The SLMM continues to grapple with the sea issue. Its newly installed Head of Mission Ulf Henricsson takes a bold step by formally declaring naval movements as a government prerogative, thus suggesting the Sea Tigers have no right – under the Ceasefire Agreement or otherwise – to operate.194 LTTE political leader Tamilselvan reacts furiously. India nevertheless criticizes Norway in private meetings for being too‘LTTE friendly’ and underlines the need to ‘put the LTTE in its place’.195 Concerned with the LTTE’s military build up, particularly at sea and even in the air, India provides vital radar and intelligence information to the Sri Lanka forces.
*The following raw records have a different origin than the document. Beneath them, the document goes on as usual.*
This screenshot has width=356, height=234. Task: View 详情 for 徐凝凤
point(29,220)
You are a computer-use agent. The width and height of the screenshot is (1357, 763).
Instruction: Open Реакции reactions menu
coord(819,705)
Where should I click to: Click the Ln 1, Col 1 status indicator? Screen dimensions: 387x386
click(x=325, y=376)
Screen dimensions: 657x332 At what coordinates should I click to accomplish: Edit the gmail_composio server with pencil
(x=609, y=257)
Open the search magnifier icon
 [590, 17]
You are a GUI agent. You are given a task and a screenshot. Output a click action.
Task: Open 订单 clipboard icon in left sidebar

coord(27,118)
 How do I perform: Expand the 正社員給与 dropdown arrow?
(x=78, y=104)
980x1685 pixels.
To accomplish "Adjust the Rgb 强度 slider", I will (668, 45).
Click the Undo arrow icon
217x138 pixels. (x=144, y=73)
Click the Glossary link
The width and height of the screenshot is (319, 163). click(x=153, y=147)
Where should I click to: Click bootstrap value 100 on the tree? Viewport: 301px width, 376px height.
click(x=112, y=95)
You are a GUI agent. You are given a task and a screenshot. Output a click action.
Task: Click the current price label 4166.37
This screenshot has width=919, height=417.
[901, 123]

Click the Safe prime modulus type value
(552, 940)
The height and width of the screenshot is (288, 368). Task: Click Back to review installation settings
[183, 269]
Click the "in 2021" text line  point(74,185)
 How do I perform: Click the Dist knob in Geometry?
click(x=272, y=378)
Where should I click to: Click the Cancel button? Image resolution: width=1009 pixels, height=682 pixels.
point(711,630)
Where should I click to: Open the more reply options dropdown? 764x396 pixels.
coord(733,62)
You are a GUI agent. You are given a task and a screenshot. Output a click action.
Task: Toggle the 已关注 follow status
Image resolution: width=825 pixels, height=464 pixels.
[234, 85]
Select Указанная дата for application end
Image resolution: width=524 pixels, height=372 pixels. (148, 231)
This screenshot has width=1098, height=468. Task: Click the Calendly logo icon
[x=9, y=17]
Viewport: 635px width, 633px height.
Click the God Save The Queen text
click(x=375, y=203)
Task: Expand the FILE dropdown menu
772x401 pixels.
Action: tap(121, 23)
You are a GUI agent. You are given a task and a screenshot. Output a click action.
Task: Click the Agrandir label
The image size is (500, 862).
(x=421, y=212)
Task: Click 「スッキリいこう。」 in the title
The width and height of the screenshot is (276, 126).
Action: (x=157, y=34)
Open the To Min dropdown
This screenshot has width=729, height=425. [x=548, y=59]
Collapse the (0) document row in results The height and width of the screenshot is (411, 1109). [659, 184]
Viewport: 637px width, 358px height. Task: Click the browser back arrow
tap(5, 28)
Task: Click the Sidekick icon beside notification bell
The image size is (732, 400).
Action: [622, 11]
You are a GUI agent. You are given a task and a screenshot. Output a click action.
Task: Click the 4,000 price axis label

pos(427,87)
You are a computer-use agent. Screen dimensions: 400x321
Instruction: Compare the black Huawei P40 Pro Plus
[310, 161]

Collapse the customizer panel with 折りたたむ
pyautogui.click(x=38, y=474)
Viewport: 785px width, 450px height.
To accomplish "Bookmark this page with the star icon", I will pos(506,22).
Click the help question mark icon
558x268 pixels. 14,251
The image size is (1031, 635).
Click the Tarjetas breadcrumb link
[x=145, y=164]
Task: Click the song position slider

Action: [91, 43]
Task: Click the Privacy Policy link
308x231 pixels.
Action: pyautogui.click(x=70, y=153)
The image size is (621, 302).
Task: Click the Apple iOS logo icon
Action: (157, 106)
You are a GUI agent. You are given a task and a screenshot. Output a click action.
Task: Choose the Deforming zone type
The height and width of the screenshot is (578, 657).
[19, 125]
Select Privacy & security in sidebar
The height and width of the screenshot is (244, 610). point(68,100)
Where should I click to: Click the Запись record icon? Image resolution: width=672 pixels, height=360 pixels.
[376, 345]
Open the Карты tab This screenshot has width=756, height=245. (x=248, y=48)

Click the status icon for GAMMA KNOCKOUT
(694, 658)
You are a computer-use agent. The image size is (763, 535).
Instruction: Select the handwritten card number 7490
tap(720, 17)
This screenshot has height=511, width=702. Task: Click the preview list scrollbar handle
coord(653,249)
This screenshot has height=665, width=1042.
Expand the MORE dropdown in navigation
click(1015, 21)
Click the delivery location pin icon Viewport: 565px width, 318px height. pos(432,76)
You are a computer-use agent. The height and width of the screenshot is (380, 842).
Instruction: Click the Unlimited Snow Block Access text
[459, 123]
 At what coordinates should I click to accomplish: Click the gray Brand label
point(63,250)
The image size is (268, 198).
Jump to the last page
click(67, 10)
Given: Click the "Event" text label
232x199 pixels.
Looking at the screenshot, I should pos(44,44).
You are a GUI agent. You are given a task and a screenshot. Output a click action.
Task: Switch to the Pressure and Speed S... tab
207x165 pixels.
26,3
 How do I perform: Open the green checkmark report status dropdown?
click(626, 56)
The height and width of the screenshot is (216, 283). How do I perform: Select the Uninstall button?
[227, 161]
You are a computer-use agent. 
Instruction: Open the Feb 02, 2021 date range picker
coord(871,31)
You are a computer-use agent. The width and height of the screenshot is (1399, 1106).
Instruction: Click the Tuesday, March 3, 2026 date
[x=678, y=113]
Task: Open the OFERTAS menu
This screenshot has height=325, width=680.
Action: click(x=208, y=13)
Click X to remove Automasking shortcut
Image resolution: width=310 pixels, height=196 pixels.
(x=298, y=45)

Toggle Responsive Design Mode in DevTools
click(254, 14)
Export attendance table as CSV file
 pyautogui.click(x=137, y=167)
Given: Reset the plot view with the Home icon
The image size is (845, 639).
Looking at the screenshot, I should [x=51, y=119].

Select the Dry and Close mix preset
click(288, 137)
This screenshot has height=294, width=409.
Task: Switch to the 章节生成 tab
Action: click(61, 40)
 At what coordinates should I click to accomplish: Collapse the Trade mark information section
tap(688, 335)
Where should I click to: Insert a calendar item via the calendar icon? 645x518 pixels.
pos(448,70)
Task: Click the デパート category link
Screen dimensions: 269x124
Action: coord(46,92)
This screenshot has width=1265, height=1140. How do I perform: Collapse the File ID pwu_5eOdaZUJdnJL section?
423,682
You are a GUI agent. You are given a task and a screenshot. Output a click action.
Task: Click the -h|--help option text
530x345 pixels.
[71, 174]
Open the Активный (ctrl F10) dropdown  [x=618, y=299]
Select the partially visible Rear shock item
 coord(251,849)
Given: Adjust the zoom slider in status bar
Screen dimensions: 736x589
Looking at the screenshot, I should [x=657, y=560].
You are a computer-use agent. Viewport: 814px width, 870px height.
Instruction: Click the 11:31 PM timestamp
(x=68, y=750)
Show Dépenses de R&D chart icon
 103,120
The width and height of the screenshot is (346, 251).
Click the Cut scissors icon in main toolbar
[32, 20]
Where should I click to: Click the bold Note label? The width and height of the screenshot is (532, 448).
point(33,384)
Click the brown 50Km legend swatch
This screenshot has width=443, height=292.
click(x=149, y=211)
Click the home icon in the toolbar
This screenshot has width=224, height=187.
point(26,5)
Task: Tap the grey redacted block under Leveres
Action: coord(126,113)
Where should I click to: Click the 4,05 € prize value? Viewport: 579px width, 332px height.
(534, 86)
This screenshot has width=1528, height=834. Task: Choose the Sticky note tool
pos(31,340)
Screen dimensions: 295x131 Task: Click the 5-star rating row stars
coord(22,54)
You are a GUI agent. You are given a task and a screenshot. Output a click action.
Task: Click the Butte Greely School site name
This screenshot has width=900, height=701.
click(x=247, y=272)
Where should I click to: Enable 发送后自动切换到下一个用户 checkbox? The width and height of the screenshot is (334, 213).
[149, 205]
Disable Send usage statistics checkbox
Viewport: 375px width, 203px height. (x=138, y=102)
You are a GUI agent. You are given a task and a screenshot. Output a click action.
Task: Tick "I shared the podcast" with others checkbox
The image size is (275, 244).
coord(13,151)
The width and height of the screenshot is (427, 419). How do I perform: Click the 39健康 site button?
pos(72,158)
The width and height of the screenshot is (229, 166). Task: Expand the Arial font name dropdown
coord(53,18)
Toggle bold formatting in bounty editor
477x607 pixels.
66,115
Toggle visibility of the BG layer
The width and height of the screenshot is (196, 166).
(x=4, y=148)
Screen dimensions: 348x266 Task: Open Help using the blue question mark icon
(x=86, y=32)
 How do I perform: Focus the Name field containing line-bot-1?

Delhi maintains it will not provide offensive military assets – due to the political sensitivity of Indian weapons being used against Tamils – but off the record, it does not object to Sri Lanka purchasing weaponry elsewhere. The Rajapaksa government expands the arms deals that were already in the pipeline under previous administrations (see chapter 9 for more detail). With new aircrafts, drones, radar, tanks, artillery and patrol vessels, and the ability to use Karuna’s cadres and intelligence, the military
regains confidence. The government feels it can dictate its terms to the LTTE and launch an attack if the rebels do not give in.
============
194 This is in fact a spur of the moment decision. On the way from Jaffna to Mannar, Henricsson learns that his monitors have come under LTTE attack at sea and he has to respond quickly.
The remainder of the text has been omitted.